A Baseball Owner Takes It Personally

By Aris Sakellaridis

The recent hiring by the Philadelphia Phillies of manager Joe Girardi shows there’s still an owner out there who resembles the George Steinbrenner mold.

Kudos to Phillies’ owner John Middleton for making the decision to hire Girardi, instead of leaving it up to the so-called “experts,” who are ruining this great sport.

Middleton grabbed the bull by its horns from the “Yes Men”, who can’t seem to function on simple common sense while relying on their laptops, when he fired manager Gabe Kapler and replaced him with the former Yankees manager. Middleton’s next move should be to disband the ANALytics Department and bring back the gut decisions that come as a result of the manager’s eyes and heart.

Middleton came on board in 1994 when he bought a 15% share of the Phillies. By 2016 that share grew to 48%, and as the Phillies “Boss” he showed who’s in charge with the Girardi hiring.
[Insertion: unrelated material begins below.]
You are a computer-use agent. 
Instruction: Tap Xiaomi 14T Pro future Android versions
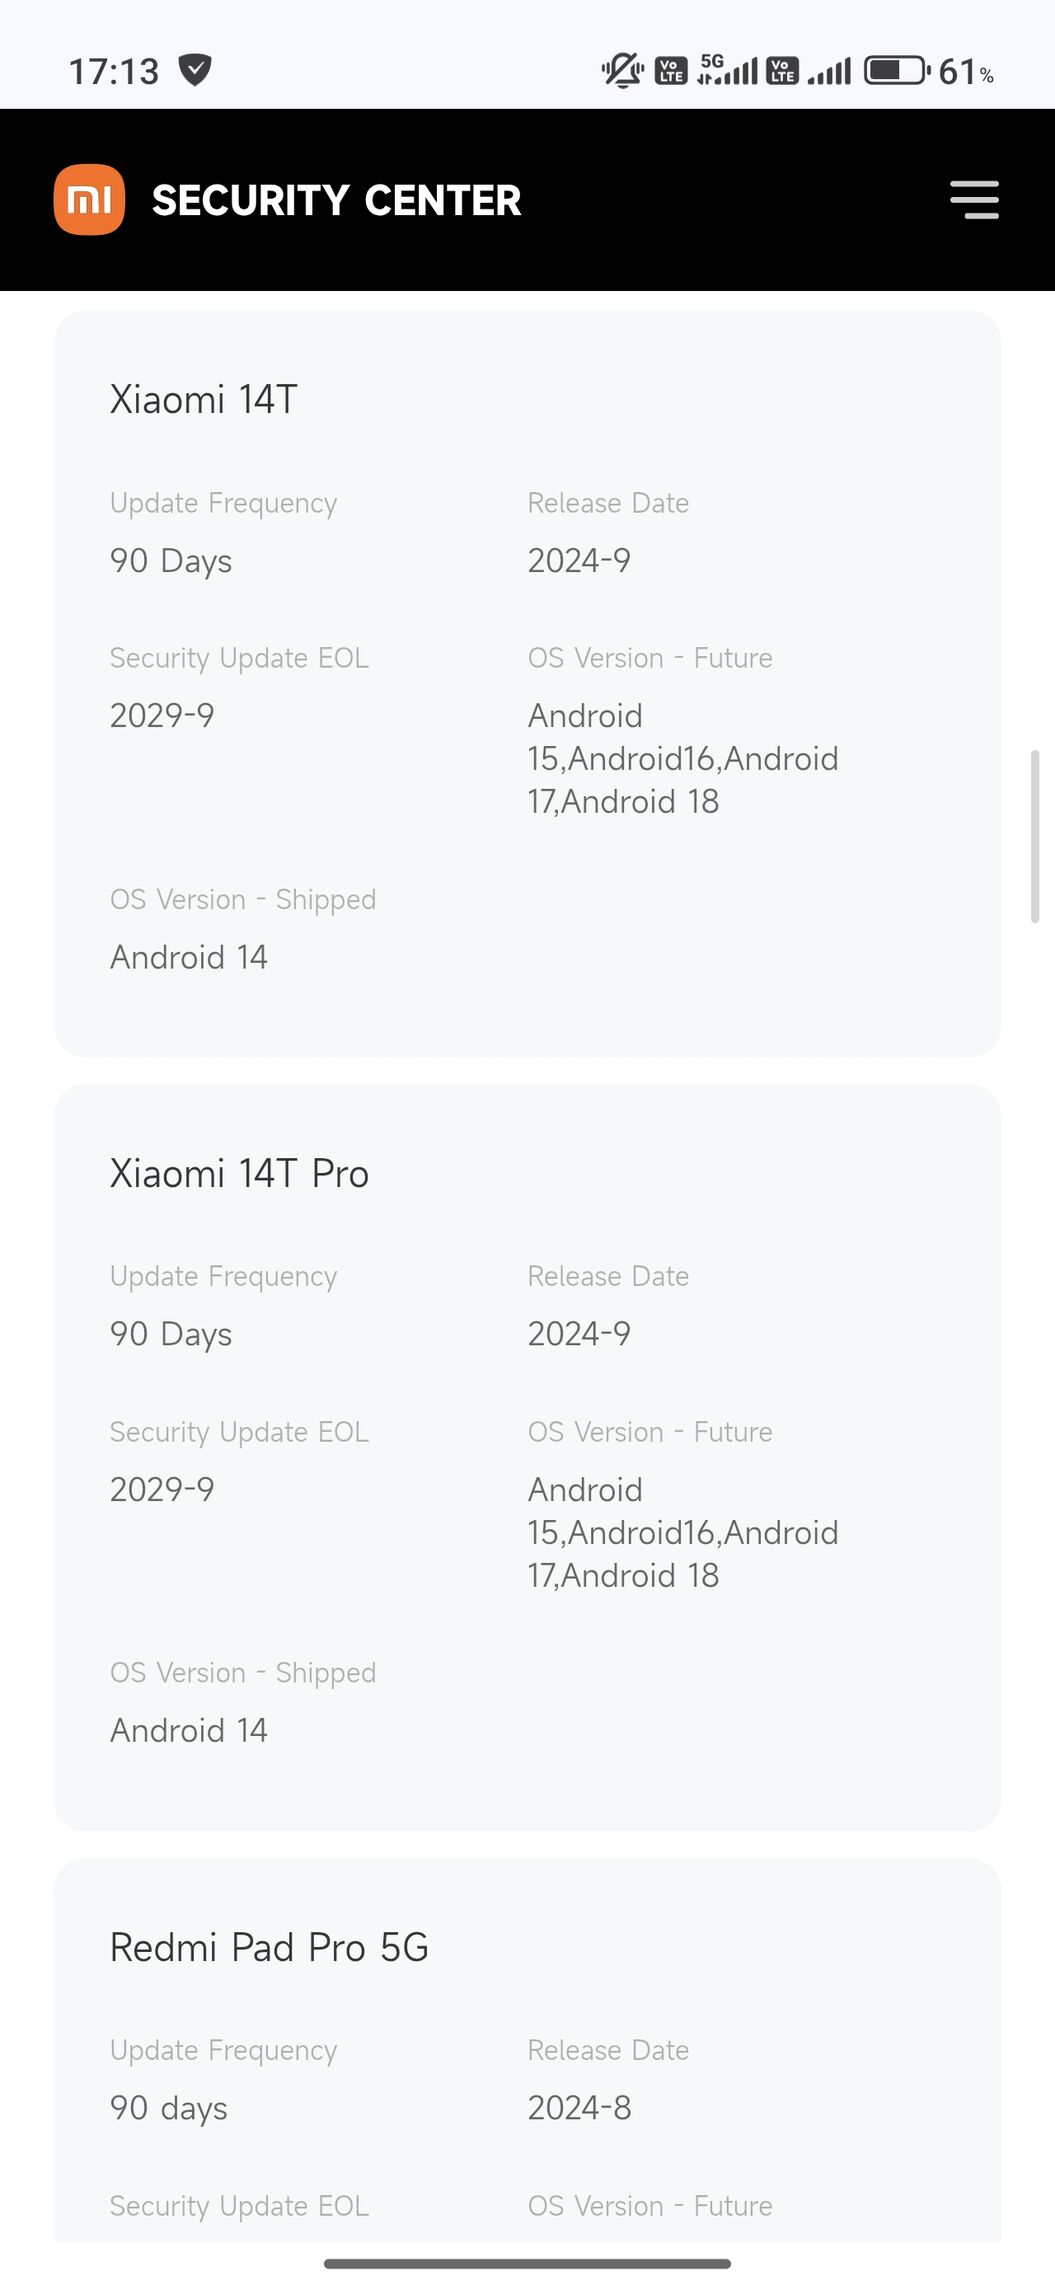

Hopefully he’ll keep getting involved in his team’s transactions and other owners will realize they can do the same.

It’s time for these “Head Honchos” to start acting like the Finleys, the Veecks and the Grandmaster George M. Steinbrenner III, who were just as popular as the ballplayers they employed. It’s time to start getting involved in player and coaching decisions and letting your manager manage what you put together.

Let’s hold the players and managers accountable for the losses they produce as a result of their own doings and start with a money-making decision by disbanding the ANALytics Department. Enough of blaming the manager, whose hands are tied with the on-field decisions that come from these geeks, who’s baseball experience was their intramural softball games in college. These same chumps, that claim batting average and strikeouts don’t matter, will let a manager like Los Angeles Dodgers’ Dave Roberts, take the fall when the team fails, after their Strat-O-Matic decisions.

Let’s make the game fun again and bring back the fans that disappeared from the ballparks and wake up the ones who are fast asleep by the fifth inning in front of their televisions.

Thank you, John Middleton for hopefully starting the trend.